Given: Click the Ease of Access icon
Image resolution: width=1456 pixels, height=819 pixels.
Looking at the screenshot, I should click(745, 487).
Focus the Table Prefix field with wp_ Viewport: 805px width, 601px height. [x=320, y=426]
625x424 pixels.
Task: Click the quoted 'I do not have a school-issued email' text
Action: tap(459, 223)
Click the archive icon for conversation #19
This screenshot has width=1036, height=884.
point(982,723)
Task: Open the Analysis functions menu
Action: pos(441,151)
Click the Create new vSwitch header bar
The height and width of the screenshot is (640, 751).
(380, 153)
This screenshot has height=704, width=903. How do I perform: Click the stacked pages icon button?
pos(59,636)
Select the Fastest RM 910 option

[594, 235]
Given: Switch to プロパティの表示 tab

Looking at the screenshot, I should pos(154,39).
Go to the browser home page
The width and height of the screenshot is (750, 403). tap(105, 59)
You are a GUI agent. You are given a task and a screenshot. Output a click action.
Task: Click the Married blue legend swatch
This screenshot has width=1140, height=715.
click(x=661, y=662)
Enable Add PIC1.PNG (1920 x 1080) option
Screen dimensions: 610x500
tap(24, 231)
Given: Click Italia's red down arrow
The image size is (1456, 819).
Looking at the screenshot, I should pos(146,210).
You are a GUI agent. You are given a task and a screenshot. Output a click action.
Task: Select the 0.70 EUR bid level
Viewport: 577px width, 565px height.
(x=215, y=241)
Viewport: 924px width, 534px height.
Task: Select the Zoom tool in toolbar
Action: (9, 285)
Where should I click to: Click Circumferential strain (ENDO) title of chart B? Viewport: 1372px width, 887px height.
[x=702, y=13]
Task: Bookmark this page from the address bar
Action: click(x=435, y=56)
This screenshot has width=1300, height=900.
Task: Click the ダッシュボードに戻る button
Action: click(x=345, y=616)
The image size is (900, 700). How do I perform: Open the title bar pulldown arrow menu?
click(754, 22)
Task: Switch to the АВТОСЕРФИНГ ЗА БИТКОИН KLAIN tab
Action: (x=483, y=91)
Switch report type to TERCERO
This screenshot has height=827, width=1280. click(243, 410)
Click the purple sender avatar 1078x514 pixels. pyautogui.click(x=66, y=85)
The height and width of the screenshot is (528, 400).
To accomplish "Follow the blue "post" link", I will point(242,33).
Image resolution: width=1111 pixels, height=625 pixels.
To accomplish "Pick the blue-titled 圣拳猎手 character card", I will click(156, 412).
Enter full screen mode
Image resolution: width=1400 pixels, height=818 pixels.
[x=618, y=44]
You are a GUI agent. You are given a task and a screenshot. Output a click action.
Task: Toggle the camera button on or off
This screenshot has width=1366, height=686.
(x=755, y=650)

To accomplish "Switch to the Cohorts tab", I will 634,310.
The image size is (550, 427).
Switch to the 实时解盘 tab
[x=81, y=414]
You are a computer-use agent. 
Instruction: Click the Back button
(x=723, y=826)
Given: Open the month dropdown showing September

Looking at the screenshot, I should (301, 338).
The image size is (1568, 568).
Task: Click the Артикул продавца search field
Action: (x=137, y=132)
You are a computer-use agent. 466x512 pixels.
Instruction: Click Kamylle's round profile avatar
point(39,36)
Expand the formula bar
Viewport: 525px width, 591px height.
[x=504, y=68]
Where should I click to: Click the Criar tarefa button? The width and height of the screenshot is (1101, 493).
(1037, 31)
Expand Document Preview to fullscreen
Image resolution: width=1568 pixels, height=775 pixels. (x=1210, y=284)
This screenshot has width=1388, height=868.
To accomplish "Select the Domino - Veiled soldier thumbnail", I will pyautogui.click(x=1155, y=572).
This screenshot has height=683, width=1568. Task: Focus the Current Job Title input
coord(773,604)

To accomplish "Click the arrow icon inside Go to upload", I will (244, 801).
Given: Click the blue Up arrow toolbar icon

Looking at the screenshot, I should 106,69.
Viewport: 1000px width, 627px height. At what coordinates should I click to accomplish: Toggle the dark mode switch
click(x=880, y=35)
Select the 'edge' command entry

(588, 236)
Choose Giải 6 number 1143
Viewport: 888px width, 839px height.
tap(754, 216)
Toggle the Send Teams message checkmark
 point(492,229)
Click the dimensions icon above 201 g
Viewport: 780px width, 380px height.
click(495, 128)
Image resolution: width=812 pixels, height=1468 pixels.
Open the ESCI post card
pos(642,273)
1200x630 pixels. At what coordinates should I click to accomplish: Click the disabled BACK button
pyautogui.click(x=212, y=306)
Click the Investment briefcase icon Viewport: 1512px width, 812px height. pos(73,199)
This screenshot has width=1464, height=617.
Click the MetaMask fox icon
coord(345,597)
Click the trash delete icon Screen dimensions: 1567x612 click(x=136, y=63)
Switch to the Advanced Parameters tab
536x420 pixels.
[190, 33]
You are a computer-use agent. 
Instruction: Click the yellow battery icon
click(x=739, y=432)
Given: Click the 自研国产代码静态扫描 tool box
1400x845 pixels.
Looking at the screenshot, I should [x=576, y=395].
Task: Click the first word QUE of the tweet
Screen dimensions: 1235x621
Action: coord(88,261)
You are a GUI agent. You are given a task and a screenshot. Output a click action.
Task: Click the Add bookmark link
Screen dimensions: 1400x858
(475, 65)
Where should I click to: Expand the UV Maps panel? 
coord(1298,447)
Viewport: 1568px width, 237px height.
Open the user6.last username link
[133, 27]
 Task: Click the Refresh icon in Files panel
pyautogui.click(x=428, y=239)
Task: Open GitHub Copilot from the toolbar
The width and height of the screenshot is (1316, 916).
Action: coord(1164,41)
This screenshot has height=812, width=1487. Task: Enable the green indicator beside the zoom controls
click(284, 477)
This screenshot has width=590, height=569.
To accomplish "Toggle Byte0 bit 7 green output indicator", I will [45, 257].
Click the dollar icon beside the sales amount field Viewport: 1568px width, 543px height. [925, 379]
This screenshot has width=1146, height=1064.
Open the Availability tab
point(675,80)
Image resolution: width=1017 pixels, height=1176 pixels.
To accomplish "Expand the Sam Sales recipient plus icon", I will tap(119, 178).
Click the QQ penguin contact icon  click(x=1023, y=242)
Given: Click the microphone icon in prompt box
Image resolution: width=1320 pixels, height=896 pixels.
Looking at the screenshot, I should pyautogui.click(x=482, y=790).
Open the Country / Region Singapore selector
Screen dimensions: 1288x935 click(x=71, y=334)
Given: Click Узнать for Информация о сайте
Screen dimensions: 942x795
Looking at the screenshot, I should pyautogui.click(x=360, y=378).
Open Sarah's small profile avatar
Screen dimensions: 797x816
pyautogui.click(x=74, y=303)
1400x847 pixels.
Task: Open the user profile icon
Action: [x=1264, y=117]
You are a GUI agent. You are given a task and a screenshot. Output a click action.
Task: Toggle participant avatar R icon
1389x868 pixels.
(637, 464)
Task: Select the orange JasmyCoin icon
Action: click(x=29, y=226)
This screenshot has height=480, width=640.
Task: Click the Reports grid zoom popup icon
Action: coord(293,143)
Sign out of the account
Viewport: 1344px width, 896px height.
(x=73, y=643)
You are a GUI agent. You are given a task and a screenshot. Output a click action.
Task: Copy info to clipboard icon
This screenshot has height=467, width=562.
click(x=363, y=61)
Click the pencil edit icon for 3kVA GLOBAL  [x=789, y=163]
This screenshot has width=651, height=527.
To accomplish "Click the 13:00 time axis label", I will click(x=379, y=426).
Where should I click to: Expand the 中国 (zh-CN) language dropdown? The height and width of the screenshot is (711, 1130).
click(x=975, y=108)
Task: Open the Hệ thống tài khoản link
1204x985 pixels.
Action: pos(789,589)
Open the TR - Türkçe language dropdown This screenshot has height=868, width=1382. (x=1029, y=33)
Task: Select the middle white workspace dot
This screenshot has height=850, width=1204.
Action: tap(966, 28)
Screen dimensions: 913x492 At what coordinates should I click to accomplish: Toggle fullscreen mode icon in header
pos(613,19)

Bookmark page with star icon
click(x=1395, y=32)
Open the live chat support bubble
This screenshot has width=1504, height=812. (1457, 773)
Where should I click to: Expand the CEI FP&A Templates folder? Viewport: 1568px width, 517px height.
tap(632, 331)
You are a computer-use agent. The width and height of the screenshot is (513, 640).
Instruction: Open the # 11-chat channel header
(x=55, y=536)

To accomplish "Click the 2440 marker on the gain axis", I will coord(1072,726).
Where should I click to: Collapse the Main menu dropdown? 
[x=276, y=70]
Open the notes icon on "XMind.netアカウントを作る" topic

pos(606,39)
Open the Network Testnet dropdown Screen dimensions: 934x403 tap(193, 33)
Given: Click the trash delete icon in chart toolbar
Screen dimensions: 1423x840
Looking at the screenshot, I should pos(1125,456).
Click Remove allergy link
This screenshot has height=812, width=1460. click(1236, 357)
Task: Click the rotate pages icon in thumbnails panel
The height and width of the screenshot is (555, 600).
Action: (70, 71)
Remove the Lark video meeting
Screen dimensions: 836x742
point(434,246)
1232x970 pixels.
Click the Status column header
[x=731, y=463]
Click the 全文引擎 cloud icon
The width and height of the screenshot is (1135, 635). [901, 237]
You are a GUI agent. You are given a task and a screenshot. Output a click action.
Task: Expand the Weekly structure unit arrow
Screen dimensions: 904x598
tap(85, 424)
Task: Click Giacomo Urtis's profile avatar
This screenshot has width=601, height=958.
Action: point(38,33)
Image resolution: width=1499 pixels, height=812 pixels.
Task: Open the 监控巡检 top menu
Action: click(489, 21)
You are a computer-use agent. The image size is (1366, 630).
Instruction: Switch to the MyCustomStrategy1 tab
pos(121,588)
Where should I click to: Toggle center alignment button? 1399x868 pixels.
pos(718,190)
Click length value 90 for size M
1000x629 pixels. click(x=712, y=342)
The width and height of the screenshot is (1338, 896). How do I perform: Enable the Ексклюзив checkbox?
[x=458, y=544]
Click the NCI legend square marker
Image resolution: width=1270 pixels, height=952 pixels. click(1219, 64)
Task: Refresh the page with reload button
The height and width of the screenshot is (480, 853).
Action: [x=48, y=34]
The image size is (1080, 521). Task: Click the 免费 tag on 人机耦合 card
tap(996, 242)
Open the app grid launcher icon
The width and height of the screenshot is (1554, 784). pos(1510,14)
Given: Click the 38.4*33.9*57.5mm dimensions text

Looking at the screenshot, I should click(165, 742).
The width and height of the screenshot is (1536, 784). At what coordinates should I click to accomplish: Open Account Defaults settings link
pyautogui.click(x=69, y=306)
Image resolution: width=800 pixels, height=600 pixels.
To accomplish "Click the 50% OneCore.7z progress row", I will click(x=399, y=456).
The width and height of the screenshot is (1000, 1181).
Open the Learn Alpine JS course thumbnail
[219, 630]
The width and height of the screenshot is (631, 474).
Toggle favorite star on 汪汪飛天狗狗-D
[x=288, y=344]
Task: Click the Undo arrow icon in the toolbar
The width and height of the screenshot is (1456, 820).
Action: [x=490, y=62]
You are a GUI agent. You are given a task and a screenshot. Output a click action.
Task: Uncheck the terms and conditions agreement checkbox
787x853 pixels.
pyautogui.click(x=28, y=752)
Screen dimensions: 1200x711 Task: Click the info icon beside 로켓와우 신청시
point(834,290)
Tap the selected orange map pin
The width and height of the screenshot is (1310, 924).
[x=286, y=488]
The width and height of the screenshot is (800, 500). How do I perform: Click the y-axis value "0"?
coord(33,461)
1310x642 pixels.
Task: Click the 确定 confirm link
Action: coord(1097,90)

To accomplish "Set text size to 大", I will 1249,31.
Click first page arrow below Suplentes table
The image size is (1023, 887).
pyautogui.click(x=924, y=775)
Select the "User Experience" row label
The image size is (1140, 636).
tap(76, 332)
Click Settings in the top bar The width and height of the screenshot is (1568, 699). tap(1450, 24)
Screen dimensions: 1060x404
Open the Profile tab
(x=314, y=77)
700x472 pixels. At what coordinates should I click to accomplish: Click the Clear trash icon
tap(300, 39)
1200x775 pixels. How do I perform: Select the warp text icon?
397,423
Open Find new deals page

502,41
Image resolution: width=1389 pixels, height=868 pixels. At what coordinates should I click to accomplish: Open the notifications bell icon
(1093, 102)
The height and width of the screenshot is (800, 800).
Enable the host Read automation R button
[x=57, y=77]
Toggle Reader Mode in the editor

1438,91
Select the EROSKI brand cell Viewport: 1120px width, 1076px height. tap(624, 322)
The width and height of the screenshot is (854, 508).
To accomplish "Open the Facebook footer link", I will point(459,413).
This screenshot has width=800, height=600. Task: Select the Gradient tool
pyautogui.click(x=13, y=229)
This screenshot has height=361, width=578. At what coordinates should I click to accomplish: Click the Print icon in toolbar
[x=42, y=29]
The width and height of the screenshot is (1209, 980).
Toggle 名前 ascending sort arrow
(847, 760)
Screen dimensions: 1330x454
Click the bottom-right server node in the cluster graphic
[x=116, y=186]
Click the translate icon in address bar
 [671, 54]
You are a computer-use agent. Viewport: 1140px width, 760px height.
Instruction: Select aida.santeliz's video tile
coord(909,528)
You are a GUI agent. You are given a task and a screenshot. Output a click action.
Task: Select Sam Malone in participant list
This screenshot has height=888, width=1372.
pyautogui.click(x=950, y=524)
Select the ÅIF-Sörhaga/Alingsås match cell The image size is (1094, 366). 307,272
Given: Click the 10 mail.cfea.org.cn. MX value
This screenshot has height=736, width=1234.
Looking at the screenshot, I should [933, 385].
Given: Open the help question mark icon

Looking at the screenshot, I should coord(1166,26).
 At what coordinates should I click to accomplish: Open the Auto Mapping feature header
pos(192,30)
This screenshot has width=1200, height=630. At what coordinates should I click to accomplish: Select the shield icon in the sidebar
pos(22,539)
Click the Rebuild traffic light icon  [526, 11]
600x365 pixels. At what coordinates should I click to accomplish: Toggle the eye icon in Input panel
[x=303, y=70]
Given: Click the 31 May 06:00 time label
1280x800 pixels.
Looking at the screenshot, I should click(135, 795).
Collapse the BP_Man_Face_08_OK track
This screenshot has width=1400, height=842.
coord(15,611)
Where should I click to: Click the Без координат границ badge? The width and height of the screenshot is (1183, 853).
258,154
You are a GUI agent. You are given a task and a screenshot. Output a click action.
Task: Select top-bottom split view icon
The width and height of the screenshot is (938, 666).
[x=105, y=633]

----------

Your instructions> Format the portion of the data above that opens with the line containing "Click the trash delete icon Screen" and closes with the line containing "will [45, 257].", both ends included, as a Markdown table with the columns Row and Line. Number each line in Row and omit blank lines.

Answer for this exercise>
| Row | Line |
|---|---|
| 1 | Click the trash delete icon Screen dimensions: 1567x612 click(x=136, y=63) |
| 2 | Switch to the Advanced Parameters tab |
| 3 | 536x420 pixels. |
| 4 | [190, 33] |
| 5 | You are a computer-use agent.  |
| 6 | Instruction: Click the yellow battery icon |
| 7 | click(x=739, y=432) |
| 8 | Given: Click the 自研国产代码静态扫描 tool box |
| 9 | 1400x845 pixels. |
| 10 | Looking at the screenshot, I should [x=576, y=395]. |
| 11 | Task: Click the first word QUE of the tweet |
| 12 | Screen dimensions: 1235x621 |
| 13 | Action: coord(88,261) |
| 14 | You are a GUI agent. You are given a task and a screenshot. Output a click action. |
| 15 | Task: Click the Add bookmark link |
| 16 | Screen dimensions: 1400x858 |
| 17 | (475, 65) |
| 18 | Where should I click to: Expand the UV Maps panel?  |
| 19 | coord(1298,447) |
| 20 | Viewport: 1568px width, 237px height. |
| 21 | Open the user6.last username link |
| 22 | [133, 27] |
| 23 |  Task: Click the Refresh icon in Files panel |
| 24 | pyautogui.click(x=428, y=239) |
| 25 | Task: Open GitHub Copilot from the toolbar |
| 26 | The width and height of the screenshot is (1316, 916). |
| 27 | Action: coord(1164,41) |
| 28 | This screenshot has height=812, width=1487. Task: Enable the green indicator beside the zoom controls |
| 29 | click(284, 477) |
| 30 | This screenshot has width=590, height=569. |
| 31 | To accomplish "Toggle Byte0 bit 7 green output indicator", I will [45, 257]. |